* **Seçilen metin**:
"""

Gittiğim yerlerde yöre insanıyla mutlaka iletişim kurmaya çalışırım çünkü farklı kültürleri tanımanın insanın bakış açısını zenginleştiriyor inancındayım. Bu bir anlamda da bir tür içsel yolculuk yani kendimi daha iyi tanıma fırsatı yaratıyor bana!
Bir değim vardır insan kuş misali diye aynen öyle Sabah Türkiye´nin bir ucunda uyanmış diğer ucuna varmış ve kısıtlı vakitle de olsa Doğubayazıt´ı dolaştıktan sonra dinlenmek geceyi geçirmek üzere otelimize dönmüştük. Kaldığımız otelden efsanelere konu olan Ağrı Dağı tüm ihtişamıyla gözlerimizin önündeydi.
Oradaki ilk sabahımızda erken kalkıp güzel bir kahvaltı yaptıktan sonra ise aracımıza binip bu efsanevi dağın eteklerine doğru yola çıktık. Aracımızın bizi götürebileceği son noktada inip ilk kamp alanına yürüyüş hazırlıklarımıza başladık. Yanımıza sadece yolda ihtiyacımız olan su, yedek kıyafet, yiyecek gibi malzemelerimiz koyduğumuz sırt çantamızı alıp diğer kamp malzemelerimizi katırların taşıması için görevlilere teslim ettik sırt çantamız sırtımızda ilk adımla birlikte heyecan da başlamış oldu. 
3200 m.´deki ilk kamp alanımıza varana dek rahat bir tempo içerisinde etrafı izleyerek ve fotoğraf çekerek epeyce yürüdük. İlk kamp alanımıza vardığımızda tatlı bir yorgunluk bizi bekleyen çay sofrası ile keyifli bir hale dönüştü. Çaydan sonra akşam yemeğine kadar biraz sohbet, biraz fotoğraf birazda ertesi günün heyecanı ile vakit geçirdik. Sabahki yürüyüşümüzde bize enerji verecek olan yiyeceklerden hazırlanmış akşam yemeğinden sonra Ağrı Dağı´ndaki ilk uykumuzu uyumak için çadırlarımıza çekildik.
Dağdaki ilk sabahımda tarifsiz bir huzurla uyandım şehirdeki yaşamımla buradaki yaşam ne kadar farklıydı. Basit kamp gereçlerini saymazsak cep telefonlarından başka hiçbir teknolojik araç yoktu, bütün konfor ise nihayetinde bir bez parçası olan çadır, bir mat ve uyku tulumundan oluşuyordu. Oysa evdeki rahat yatağımın kendi huzursuzluğumdan dolayı bana diken olduğu geceleri de bilirim!

"""

* **Görev tanımı**: Ağrı Dağı yürüyüşünü anlatan metne göre dağdaki bütün konfor hangi eşyalardan oluşuyordu? Verilen malzemeye bu iş için ihtiyaç yoktur.

* **Verilen malzeme**:
"""

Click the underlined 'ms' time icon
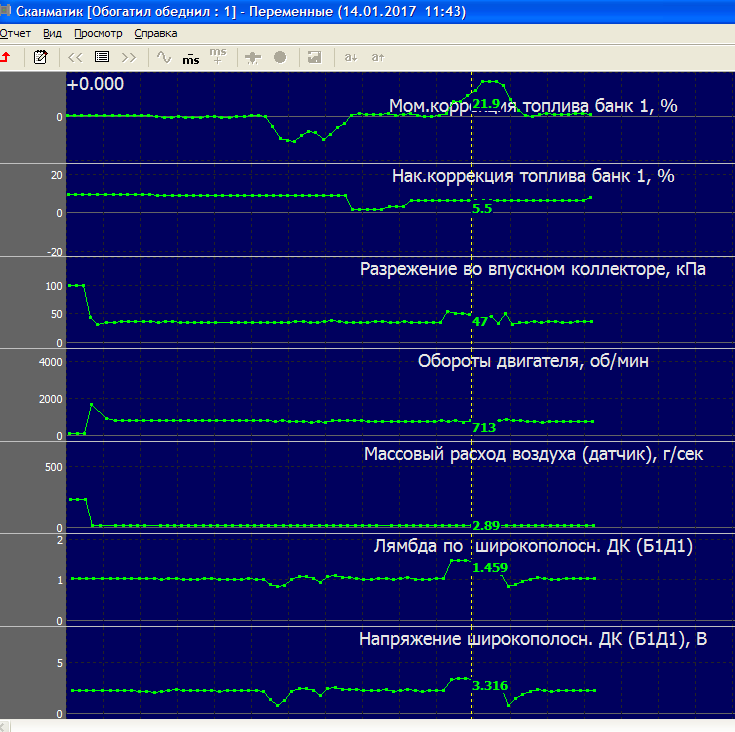This screenshot has height=732, width=735. point(190,58)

"""

* **Çözüm**: Çadır, mat ve uyku tulumu.